韓国オカルトホラーが本気出したら凄かった
都市伝説とか好きですか?
製作国:韓国
監督:チャン・ジェヒョン
時間:134分
映倫:PG12
私にも、塩を振ってくれ〜!
韓国の要素はもちろんの事、今作品には日本文化が重要な役割を持っていた。中にはそれを反日だと思う人もいるかもしれない。しかし、私はそこまで嫌な気持ちにはならなかった。その理由は、後半に取っておこう。
巫堂と風水師
冒頭、飛行機でアメリカへ移動する巫女ファリム(キム・ゴウンちゃん)と弟子ボンギル(イ・ドヒョン)は日本語を話す。
アメリカで成功したパク一族は、後継が代々呪われていた。ファリムは、産まれたばかりの赤子を見て「墓の居心地が悪く、先祖が暴れてる」と言い、お金さえ払えば仲間と解決すると言う。一方、韓国ではその話を聞いた風水師サンドク(チェ・ミンシク)と二人三脚の葬儀屋ヨングン(ユ・へジン)が乗り出す。実は予告だと、あまりにもこの巫堂2人と違う雰囲気だった後者のおじさんず。私はすっかり敵対する仲かと思っていたので、仲間として描かれていくのは軽く驚き。あくまでもビジネス関係ではあるのだが、次第にその関係も絆へ変わるから面白い。
早速やります、破墓(パミョ)!!
字の如く墓を壊すのだが、これは一旦掘り起こして中のお骨を出し、清めて良い場所へ移し故人を安らかに再度埋葬するのだ。
しかし依頼主ジヨン(キム·ジェチョル)は、祖父の墓を掘り起こした後、墓を開かず即火葬して欲しいと言う。へー、韓国って土葬もしてたんだ。私は最近、韓国作品を観るようになったので、よく観る納骨堂が主流だと思っていたので、逆に新鮮でした。
しかも、大金持ちのパク家の墓にしてはあまりにも質素。しかも風水師のサンドクも知らないような土地。ちなみに韓国で言う風水と日本の感覚の風水は若干違うようだし、陰陽道もこれまた違いそうなので、あくまでもオカルトの範囲で楽しむべきだと感じた。
必見!キムゴウンちゃんの祈祷シーン
この破墓シーンは、巫女であるファリムが祖父の霊を鎮めながらの祈祷。腕や首を動かしながら挑むファリム。その様はまるで、これから世界記録にでも挑むアスリートのよう。そして、ボンギル達が歌い叩く太鼓で、トランス状態。
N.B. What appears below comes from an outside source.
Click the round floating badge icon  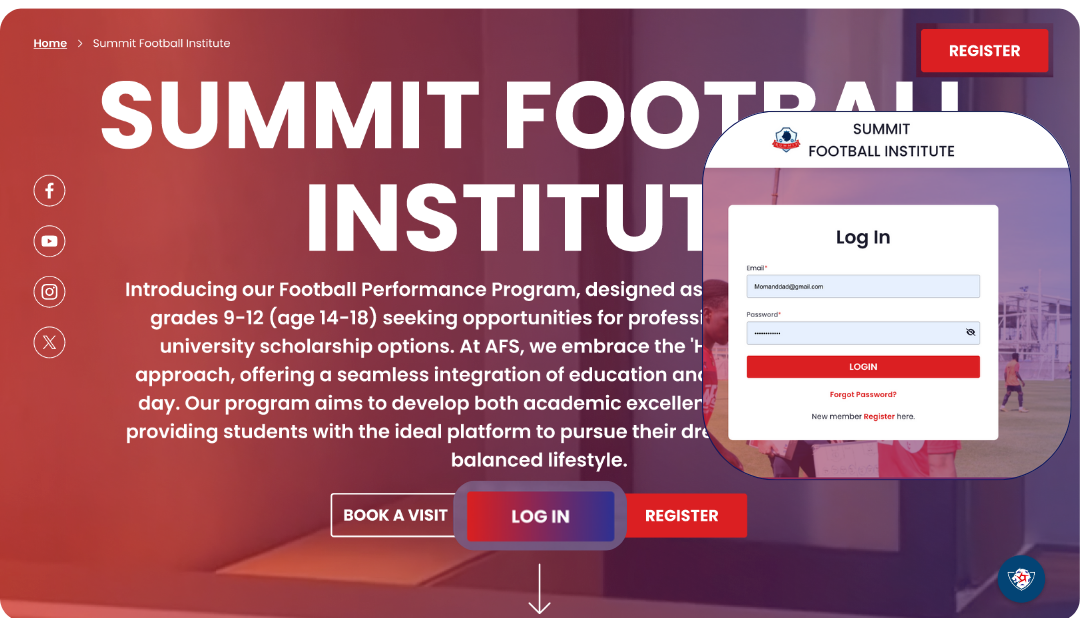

一気に、この作品の世界に引き込まれるシーンだ。しかし、火葬場へ運ぶ途中で突然雨に降られる。どうやら雨の中、火葬すると良い所へ行けないからと、日を改める事にしたのが運の尽き。開けちゃダメって聞いたら、開けたくなるのが人の性。祖父の霊が、子孫を次々に殺していく。こんな時、風水師より巫堂コンビが活躍する。作中、様々な祈祷シーンがあり、バリエーションも豊か。悪霊を呼び出したり、降霊術を使ったりと、観る者を飽きさせない。
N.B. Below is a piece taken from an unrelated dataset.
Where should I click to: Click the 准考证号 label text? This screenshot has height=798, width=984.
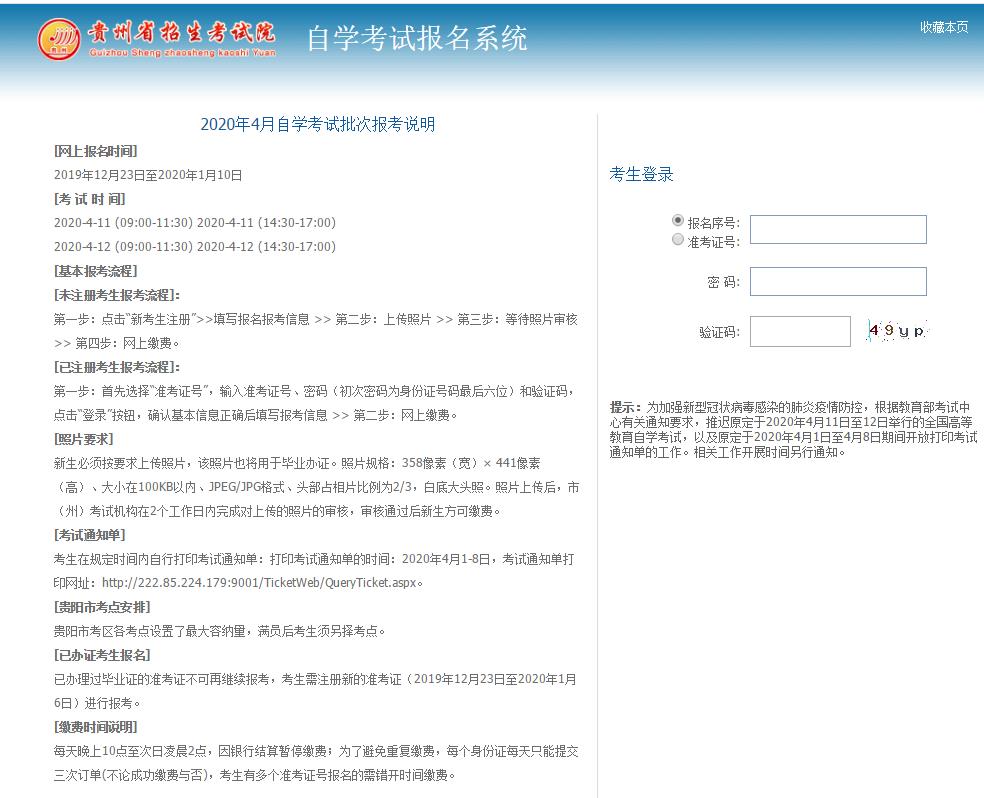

個人的には、この時お手伝いで葬儀屋ヨングンが居るのが嬉しい。ユヘジンさん推し。もうね、私このおじさん2人が好きなのよ〜。こんなオカルトホラーなのに、ちゃんと2人でクスッとしちゃう。耳なし芳一作戦なんかはお気に入り(観た人ならわかるやつ)
これで終わらない展開が凄い!
祖父が悪霊となった理由からの、次の展開が凄い!ここまででも十分オカルトしてるのに、グンとギアを上げてくる。何かでてきた。
私はもうコイツを現代に持ってくるあたり、力技な気がしますけど、そこは韓国と日本という関係性で成り立っているんだろう。それにコイツをやっつけるなら、世界的に人気があるアニメの○殺隊を呼ぶ方が早いな、とまで思ってしまい、思わずニヤニヤしてしまった。実はラスト色々解き明かされるべき事柄は、割とぼんやりとしていて、ハッキリとした事はわからない。狐だの虎だの、地形だ怨念だと豊富に取り揃えていますが、原因はわからない。しかしとにかく物凄い迫力と、こんなにファリムが舞ったり降霊術したりした割に、全部持ってくサンドク。でも面白かったし、いいかってなるのが凄いんです。
迷信みたいな習わしって、どの国にもあるんだなぁ。今回は同じアジアだから、より馴染みがあって、エクソシストよりもわかりみ深かった。とはいえ、万国共通かも。後半の悪霊と対決する場面は、どんどん盛り上がるしVFXを駆使し、スリリングな展開でお見事。よくこの展開を陳腐なものにしなかった。日本だとこの辺が残念なんだよなぁ。さすが、韓国オカルト映画の職人チャン・ジェヒョン監督!